What do the wild things do?


The other day, I heard this query.  It came from a fellow writer who found herself (willingly, I believe)  without human companionship in an untamed area of the American West.  

Well, I don't know what the wild things do out there but I suspect that they do pretty much what the wild things do right here in the woods of East Tennessee.
  
Here, the wild things are either eating or they're getting eaten.    I hear them doing it every night, as I lie in bed with the windows open, listening to the sounds of the woods behind our house.

 Wild things are not gentle.   They are oblivious to the pitiful cries of the creatures they are devouring, the creatures they are mercilessly eating, eating alive.  
 

Few living things in the woods get the opportunity to wear out from old age, to simply lie down and finish life peacefully.    No, the most 'natural' cause of death in the woods is to be eaten, for in the wild, life preys on Life and it feeds and thrives on Death.
 

Nearly everything in the woods eventually gets eaten.  Most creatures don't even survive infancy.  


One of the saddest things I've ever seen was a mother squirrel shrieking in distress as she sat on the branch of an oak tree and watched a red shouldered hawk eating her babies right out of her nest.  


Some nights, it is impossible to shut out the piteously shrill cries of a small creature as it is being eaten.  At times, the cries seem to go on forever.  Even my dog looks disturbed and solemn when that happens.  


 Around here, the most common nocturnal predators are the raptors, primarily the Barred Owls who fill the woods with their maniacal screeches all night long.  
 

Their cry sounds like the senseless repetition of a lunatic: "Who cooks for you?  Who cooks for you?"  followed by demented  cackles.  My sons used to be so frightened of that sound when they were little boys.  Frankly, I still find it unnerving.   
 

But many animals that one doesn't ordinarily think of as predatory really are.   Possums and ground hogs will eat the young of other small animals.  Even raccoons are predators.

Raccoons are deceptively cute.   They're actually fierce, dangerous animals with razor sharp claws.  Raccoons have been known to pick up a turtle with their clever little hands, rip the bottom off the shell, then devour most of  the turtle alive, casually throwing down the shell and lumbering on. 


The woods of the Eastern Highlands are full of all sorts of critters that prey upon one another:  coyotes, bob cats, bears, snakes, spiders, numerous insects, badgers, and both red and gray foxes.  There is still, on infrequent  occasion,  a reported sighting of one of the legendary, secretive and much feared mountain panthers.  


I do see a LOT of mild tempered white tailed deer in our yard.  They don't eat other critters.  Their eyes look gentle and I believe they really are.  They come here to browse on my azaleas, figs, peaches, and my husband's vegetable garden.

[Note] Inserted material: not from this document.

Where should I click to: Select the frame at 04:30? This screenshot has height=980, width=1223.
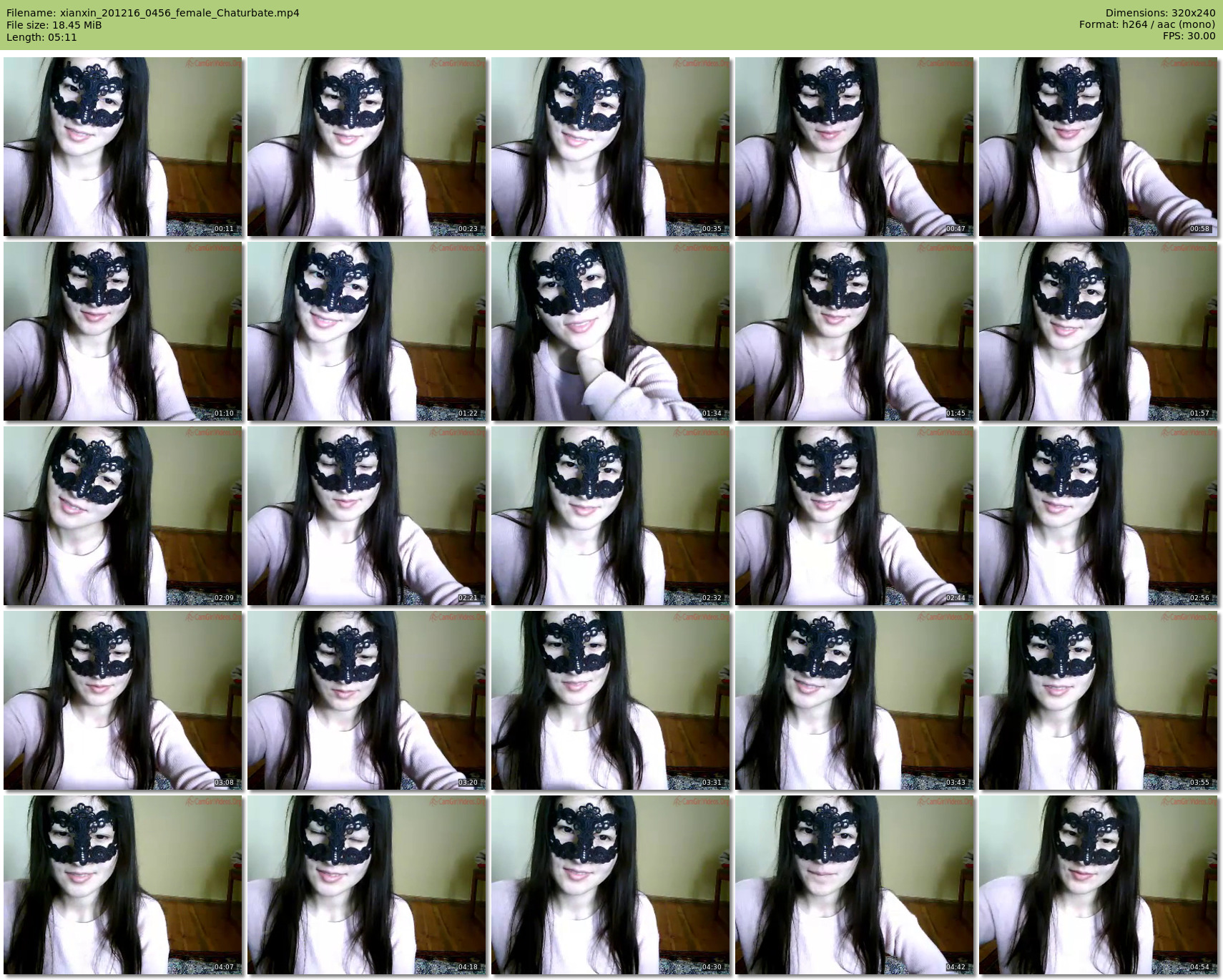click(610, 885)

 But we humans are predators too.  We prey on the deer.  I have a freezer well stocked with venison and we eat it several times a week.

 So you see,  I also am a wild creature, feasting on the Death of other denizens of these woods.  

As I sit on my couch, facing the dense expanse of trees, so beautiful, lush and green, I know that the woods beyond my window are not serene.  They are filled with millions of life and death battles.  At this moment, innumerable creatures are eating and being eaten.
 
Eventually, we're all food.  Personally, I'm hoping to be buried in a linen shroud in a 'natural' cemetery.  I'd like to be food for a tree.